Marriage has been the craziest roller coaster. Such a fun ride, full of learning and growth. (That's the happy way to say it is HARD sometimes, and learning to be a wife is no piece of cake.) Not even a full two years in and I already feel like so much of a better woman because of Tyler. He challenges me, pushes me, all while encouraging me to be 100% who I was made to be. (Not who I've convinced myself I have to be.) Marriage has taught me that I have to be willing to compromise my beliefs of what is "normal" in order to have a happy home. Whether that is where the broom belongs, how many throw pillows we should or should not own, if rooms should all have curtains, how to paint a kitchen, or even if hiking 15 miles a day and sleeping in a tent is reasonable. Marriage has forced me to take a good hard look at how I do life. A lot of the ways I have "done life" have worked just fine, but I've found freedom in learning new habits and breaking old ones! Tyler is great at reminding me that I get to choose how I do life. The first major compromise I made in marriage was this one..

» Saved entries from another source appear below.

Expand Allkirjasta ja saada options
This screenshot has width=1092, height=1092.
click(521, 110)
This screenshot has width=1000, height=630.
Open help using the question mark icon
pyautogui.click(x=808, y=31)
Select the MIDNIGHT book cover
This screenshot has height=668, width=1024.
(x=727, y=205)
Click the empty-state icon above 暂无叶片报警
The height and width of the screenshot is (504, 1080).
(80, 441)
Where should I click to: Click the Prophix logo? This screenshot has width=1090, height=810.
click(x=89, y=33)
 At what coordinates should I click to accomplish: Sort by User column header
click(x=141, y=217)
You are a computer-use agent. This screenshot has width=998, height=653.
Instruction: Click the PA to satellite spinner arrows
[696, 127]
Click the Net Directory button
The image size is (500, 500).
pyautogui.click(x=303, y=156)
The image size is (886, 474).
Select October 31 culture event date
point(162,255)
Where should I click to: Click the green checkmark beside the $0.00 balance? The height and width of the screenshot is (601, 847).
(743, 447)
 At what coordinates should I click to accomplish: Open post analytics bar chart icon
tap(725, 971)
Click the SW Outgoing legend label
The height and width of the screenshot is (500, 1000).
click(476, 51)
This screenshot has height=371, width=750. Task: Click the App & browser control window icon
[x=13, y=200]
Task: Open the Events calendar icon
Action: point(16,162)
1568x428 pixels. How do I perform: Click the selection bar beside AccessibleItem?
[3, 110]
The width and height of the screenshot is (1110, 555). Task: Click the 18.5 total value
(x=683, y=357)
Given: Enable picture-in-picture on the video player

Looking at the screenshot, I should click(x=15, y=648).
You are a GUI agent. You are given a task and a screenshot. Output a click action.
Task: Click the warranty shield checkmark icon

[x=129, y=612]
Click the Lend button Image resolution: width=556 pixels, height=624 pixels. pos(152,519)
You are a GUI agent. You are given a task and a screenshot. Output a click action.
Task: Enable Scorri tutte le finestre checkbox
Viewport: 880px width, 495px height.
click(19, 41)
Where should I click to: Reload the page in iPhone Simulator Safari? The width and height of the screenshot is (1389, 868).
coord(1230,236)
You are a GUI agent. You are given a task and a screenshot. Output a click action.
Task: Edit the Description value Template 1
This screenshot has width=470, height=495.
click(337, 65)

That is a black lab puppy who will eventually grow to be almost 100lbs. Tyler and I talked about getting a dog for a long time. I insisted that I wanted a poodle, while he insisted that he wanted a "real dog." We talked about this while dating, while engaged, and for the first 3 months of being married. Then boom, for my 22nd birthday we picked out this little cutie. 15lbs of love, abandoned on the side of road with his brothers, and scared of everything. After adopting him we went to the pet store where he continuosly peed all over me, so he got to ride in the cart for the rest of the trip. We then took him home, where he hid from us after bath time. On his first walk, he refused to leave the front porch. We adopted a 10 week old baby who was scared of everything, and he was everything I had argued to my husband that I did not want.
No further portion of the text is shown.